Os mercados brasileiros encerraram em tom negativo nesta segunda-feira, 18 de maio de 2026. O Ibovespa, principal índice da B3, fechou em baixa de 0,17%, aos 176,9 mil pontos. O dólar, por sua vez, recuou mais de 1% e voltou a ser negociado a R$ 4,99. Os principais catalisadores foram a continuidade das tensões geopolíticas envolvendo os Estados Unidos e o Irã, além de indicadores econômicos domésticos decepcionantes.
Tensões geopolíticas e petróleo elevado
No exterior, o contexto piorou diante das incertezas sobre um acordo entre os EUA e o Irã.
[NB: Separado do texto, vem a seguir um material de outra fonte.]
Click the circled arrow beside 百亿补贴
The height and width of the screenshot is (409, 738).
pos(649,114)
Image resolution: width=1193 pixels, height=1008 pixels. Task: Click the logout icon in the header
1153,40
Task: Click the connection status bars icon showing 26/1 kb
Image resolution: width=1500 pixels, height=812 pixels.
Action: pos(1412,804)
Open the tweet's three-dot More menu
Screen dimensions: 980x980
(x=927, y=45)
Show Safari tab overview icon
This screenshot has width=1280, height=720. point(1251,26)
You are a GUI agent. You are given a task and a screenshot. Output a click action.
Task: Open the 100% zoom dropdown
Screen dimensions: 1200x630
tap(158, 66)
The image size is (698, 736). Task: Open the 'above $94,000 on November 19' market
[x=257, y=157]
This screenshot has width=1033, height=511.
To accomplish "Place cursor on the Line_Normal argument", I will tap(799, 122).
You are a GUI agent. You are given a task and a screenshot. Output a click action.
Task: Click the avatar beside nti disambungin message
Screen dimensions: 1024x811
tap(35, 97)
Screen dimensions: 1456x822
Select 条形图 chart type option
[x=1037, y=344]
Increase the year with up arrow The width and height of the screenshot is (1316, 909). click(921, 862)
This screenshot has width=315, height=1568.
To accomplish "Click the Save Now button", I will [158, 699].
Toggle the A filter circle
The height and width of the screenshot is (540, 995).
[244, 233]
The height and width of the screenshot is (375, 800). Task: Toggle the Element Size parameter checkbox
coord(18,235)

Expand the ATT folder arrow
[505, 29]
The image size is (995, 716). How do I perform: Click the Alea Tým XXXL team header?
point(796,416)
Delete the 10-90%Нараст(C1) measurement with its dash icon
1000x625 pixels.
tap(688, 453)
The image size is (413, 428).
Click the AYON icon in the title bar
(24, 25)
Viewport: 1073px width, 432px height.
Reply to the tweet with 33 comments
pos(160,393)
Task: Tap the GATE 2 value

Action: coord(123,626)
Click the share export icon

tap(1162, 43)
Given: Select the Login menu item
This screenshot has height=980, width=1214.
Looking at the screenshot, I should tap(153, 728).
O presidente americano Donald Trump publicou mensagens de forte teor ameaçador em sua rede Truth Social, afirmando que “o tempo está correndo” e que, se Teerã não agir rapidamente, “não sobrará nada”. Foi o posicionamento mais duro desde o início das discussões sobre um cessar-fogo na região. O Irã respondeu à proposta mais recente dos EUA e as negociações prosseguem, mas o barril de petróleo Brent continua cotado a cerca de US$ 108. “Esse comportamento mostra uma preocupação crescente com pressões inflacionárias adicionais, o que naturalmente joga um balde de água fria sobre a expectativa de cortes de juros nos EUA no curto prazo”, afirma Alison Correia, analista de investimentos e co-fundador da Dom Investimentos.
Dados domésticos: Focus e IBC-Br
No cenário doméstico, o destaque foi a divulgação do Boletim Focus semanal. Os economistas consultados pelo Banco Central elevaram levemente as expectativas de inflação de 4,91% para 4,92%, novamente acima do teto da meta de 4,5%. As projeções para a taxa Selic também subiram, de 13% ao ano para 13,25% ao ano, ainda indicando um corte em relação ao patamar atual de 14,5%.
Outro indicador foi o Índice de Atividade Econômica do Banco Central (IBC-Br), a prévia do PIB, que caiu 0,7% em março ante fevereiro. O resultado veio abaixo da mediana das projeções do mercado, que esperava recuo de 0,4%, após alta de 0,6% no mês anterior. “O resultado de março acende um alerta e mostra que o crescimento começa a perder tração justamente em um momento em que o mercado ainda convive com expectativas inflacionárias desancoradas”, aponta Correia.
Dólar e fatores políticos
O dólar recuou mais de 1% e voltou aos R$ 4,99, realizando lucros após o escândalo financeiro envolvendo Flávio Bolsonaro (PL-RJ) e Daniel Vorcaro, ex-dono do Banco Master. Além disso, as expectativas de alta na Selic pelo Focus reforçam a perspectiva de juros brasileiros elevados por mais tempo, o que ajuda a sustentar o real.